* BRIEF
Render the records starting at the line containing "This screenshot has height=676, width=1549." and ending at the line containing "pyautogui.click(x=241, y=1297)" as a two-column CSV with the headers instruction and answer. Use one row per record, with each field in double quotes and any line breaks replaced by spaces.

* DATA SHOWN
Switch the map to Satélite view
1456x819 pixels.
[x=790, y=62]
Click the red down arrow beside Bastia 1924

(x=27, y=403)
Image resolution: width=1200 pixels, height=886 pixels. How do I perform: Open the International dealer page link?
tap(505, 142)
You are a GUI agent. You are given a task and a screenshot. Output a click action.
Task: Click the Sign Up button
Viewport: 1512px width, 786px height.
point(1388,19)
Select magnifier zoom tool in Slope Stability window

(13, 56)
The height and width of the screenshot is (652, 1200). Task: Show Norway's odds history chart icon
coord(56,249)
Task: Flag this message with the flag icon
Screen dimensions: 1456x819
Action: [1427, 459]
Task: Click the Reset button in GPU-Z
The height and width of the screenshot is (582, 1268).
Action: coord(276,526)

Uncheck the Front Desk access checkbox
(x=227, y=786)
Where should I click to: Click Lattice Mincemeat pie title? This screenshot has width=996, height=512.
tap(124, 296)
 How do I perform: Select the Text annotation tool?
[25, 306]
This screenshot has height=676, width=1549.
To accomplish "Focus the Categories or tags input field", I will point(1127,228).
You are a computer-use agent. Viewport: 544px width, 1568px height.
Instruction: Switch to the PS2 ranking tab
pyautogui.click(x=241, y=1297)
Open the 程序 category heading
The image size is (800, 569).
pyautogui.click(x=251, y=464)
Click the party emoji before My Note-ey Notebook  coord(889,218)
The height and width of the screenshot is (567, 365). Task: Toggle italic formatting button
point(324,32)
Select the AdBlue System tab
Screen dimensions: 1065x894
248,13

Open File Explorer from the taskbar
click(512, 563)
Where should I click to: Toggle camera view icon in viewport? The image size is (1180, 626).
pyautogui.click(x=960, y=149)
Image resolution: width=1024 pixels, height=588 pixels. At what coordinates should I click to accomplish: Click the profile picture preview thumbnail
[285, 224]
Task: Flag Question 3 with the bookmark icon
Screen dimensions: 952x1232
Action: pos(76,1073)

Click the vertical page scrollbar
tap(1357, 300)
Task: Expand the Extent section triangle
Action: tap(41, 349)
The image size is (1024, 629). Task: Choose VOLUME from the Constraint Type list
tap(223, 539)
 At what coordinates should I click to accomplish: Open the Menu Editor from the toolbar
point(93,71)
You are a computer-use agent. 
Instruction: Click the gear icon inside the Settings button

* FINAL RESULT
instruction,answer
"This screenshot has height=676, width=1549. To accomplish ""Focus the Categories or tags input field"",","I will point(1127,228)."
"You are a computer-use agent. Viewport: 544px width, 1568px height. Instruction: Switch to the PS2 ranking tab","pyautogui.click(x=241, y=1297)"